## Task brief:
Can you quote the records starting with the line that contains "Where should I click to: Hide" and going on through the end of the records, keeping every line as it stands?

Dataset items
+++

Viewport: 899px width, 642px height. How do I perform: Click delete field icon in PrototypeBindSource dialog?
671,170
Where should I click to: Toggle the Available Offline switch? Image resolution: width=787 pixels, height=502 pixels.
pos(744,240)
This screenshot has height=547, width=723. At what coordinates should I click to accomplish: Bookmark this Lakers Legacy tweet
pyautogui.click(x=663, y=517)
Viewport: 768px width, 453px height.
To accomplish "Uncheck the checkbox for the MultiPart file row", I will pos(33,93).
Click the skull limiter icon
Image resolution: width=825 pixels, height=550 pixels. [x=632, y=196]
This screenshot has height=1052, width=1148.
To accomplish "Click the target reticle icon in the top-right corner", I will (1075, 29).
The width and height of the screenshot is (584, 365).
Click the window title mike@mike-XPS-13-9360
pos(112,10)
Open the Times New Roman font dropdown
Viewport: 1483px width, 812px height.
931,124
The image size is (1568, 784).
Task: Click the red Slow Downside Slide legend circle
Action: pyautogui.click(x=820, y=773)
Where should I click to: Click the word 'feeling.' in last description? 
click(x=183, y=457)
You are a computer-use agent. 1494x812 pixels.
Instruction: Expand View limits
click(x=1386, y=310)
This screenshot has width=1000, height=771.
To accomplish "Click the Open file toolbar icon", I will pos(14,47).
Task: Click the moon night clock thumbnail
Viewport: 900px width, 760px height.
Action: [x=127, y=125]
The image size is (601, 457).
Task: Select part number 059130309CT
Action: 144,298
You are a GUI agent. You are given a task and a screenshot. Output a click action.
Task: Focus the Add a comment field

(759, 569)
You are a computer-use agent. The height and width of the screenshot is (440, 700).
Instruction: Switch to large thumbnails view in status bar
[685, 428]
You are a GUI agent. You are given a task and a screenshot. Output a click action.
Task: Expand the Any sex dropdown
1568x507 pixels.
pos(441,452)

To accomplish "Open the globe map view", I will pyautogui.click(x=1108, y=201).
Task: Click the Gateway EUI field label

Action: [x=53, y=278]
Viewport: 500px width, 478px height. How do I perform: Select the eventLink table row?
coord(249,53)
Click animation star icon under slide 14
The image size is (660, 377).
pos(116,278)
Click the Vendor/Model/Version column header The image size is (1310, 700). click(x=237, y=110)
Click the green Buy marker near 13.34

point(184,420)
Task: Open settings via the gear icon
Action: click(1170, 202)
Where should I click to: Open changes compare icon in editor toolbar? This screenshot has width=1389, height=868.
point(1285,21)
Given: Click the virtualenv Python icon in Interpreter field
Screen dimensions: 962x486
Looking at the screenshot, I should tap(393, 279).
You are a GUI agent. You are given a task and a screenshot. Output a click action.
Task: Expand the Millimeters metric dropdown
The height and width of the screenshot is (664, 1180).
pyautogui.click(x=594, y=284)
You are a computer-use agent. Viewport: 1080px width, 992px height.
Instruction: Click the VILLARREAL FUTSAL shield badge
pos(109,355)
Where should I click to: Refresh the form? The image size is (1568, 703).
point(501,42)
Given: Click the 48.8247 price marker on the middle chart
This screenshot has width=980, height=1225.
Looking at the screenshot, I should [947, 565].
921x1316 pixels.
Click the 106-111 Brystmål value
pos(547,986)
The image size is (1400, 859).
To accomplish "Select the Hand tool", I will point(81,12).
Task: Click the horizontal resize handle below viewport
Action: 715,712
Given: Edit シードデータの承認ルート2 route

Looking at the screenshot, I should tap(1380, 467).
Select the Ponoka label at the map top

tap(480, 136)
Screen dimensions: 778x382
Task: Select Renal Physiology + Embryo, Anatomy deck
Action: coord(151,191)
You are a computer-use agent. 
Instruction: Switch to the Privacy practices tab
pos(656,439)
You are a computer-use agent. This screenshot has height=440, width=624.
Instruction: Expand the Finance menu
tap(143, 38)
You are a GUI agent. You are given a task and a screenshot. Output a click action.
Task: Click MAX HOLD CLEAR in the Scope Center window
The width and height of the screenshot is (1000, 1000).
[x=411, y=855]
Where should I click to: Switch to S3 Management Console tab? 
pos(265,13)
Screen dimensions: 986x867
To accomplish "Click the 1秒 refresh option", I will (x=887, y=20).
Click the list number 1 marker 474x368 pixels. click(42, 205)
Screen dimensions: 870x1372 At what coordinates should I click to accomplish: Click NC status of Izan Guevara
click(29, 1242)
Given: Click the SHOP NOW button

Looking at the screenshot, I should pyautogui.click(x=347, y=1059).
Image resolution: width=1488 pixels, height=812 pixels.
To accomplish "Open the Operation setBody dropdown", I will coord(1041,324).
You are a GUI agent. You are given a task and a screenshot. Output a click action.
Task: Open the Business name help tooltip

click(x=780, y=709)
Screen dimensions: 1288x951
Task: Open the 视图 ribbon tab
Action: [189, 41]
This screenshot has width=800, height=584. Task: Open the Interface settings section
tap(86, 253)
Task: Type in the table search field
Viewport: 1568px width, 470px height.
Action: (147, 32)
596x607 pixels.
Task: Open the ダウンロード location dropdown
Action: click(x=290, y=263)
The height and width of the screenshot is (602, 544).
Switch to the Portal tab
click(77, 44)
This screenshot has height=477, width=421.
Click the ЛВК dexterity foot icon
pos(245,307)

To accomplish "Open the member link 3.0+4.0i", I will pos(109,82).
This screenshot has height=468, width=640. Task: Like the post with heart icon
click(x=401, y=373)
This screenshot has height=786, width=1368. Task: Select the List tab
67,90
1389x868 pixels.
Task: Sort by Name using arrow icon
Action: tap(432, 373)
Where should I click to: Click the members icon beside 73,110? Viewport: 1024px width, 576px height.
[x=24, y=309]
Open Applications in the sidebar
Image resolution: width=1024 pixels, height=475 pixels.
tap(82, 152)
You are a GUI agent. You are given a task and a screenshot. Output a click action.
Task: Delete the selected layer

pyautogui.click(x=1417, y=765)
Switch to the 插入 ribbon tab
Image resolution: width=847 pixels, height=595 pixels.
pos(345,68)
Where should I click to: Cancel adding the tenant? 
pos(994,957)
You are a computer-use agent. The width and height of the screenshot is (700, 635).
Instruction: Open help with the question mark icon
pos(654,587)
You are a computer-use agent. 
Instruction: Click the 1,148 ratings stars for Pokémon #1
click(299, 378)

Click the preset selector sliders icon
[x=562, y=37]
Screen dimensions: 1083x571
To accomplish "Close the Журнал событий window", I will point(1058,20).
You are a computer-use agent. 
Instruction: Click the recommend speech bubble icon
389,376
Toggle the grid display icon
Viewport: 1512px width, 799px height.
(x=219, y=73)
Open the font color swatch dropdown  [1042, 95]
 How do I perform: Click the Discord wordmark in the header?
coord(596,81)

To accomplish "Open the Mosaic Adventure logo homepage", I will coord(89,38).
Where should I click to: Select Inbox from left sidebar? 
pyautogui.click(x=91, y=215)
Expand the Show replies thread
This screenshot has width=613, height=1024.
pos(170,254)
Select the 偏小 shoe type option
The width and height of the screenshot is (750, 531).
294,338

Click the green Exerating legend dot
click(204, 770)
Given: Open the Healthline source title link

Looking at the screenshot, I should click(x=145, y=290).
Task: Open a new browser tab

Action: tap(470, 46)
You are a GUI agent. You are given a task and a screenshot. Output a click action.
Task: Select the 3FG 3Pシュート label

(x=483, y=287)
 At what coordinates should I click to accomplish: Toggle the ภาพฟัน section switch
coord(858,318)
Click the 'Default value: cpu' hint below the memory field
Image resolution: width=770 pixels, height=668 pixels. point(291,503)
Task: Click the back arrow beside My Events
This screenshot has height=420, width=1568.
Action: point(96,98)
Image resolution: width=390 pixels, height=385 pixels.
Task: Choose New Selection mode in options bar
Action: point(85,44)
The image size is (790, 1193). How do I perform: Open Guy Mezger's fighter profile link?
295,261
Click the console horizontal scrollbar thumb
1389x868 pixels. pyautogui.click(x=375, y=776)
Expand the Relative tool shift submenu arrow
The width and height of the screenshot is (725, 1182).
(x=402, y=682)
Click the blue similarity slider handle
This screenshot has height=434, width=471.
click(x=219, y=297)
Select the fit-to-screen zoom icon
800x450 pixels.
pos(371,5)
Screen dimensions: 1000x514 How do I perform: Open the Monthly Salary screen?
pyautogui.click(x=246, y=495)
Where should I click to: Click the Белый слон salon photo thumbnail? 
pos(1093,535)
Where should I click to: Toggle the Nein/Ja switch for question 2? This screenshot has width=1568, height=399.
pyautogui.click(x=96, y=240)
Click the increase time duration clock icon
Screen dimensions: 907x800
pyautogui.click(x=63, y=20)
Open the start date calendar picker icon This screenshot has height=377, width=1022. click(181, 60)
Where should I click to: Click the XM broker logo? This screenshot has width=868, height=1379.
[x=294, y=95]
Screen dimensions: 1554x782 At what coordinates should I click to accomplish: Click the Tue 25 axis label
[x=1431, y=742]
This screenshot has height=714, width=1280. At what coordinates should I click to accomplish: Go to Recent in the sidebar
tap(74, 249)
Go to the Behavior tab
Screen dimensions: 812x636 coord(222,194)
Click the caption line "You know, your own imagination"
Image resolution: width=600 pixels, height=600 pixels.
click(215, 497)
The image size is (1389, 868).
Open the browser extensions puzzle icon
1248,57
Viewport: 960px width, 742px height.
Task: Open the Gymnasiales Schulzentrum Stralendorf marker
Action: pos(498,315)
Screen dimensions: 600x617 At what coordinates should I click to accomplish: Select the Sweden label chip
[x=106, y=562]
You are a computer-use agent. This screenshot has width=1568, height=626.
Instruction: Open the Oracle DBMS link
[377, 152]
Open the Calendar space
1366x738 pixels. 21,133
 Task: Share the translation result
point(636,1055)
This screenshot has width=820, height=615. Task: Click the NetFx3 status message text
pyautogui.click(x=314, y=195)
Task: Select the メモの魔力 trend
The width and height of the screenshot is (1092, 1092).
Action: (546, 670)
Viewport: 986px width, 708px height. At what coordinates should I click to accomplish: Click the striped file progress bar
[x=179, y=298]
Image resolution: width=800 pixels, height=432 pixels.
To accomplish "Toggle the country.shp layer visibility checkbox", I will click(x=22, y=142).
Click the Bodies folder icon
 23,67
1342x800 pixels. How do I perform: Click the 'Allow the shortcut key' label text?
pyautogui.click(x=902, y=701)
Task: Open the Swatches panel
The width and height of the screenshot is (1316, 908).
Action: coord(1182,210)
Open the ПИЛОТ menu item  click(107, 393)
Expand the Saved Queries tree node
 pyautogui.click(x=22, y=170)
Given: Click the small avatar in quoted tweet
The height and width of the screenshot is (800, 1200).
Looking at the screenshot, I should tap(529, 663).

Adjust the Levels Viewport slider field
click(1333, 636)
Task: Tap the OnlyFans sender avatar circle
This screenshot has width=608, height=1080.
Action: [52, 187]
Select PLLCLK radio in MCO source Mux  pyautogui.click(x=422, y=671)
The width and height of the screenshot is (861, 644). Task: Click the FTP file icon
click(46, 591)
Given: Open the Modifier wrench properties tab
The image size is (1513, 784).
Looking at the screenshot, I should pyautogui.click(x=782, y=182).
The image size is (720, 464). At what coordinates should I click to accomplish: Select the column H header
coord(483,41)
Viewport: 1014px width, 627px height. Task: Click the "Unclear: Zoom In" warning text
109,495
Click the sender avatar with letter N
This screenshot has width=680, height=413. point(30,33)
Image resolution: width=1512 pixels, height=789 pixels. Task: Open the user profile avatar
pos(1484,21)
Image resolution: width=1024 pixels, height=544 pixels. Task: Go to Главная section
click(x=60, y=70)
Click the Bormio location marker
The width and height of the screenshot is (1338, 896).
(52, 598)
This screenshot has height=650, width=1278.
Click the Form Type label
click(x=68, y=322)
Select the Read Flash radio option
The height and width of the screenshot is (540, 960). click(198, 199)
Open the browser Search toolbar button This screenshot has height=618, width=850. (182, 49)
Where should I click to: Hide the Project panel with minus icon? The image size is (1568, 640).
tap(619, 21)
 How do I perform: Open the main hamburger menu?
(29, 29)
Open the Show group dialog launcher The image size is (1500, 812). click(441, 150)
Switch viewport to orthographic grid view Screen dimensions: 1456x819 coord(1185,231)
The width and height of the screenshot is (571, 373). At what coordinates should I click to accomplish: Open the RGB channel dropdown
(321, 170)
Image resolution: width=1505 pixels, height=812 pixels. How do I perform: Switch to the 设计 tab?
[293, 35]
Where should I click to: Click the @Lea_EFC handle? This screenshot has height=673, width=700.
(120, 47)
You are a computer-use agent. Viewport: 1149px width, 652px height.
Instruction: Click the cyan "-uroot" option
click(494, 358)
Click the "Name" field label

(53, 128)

+++

## Response to the exercise:
Where should I click to: Hide the Project panel with minus icon? The image size is (1568, 640).
tap(619, 21)
 How do I perform: Open the main hamburger menu?
(29, 29)
Open the Show group dialog launcher The image size is (1500, 812). click(441, 150)
Switch viewport to orthographic grid view Screen dimensions: 1456x819 coord(1185,231)
The width and height of the screenshot is (571, 373). At what coordinates should I click to accomplish: Open the RGB channel dropdown
(321, 170)
Image resolution: width=1505 pixels, height=812 pixels. How do I perform: Switch to the 设计 tab?
[293, 35]
Where should I click to: Click the @Lea_EFC handle? This screenshot has height=673, width=700.
(120, 47)
You are a computer-use agent. Viewport: 1149px width, 652px height.
Instruction: Click the cyan "-uroot" option
click(494, 358)
Click the "Name" field label

(53, 128)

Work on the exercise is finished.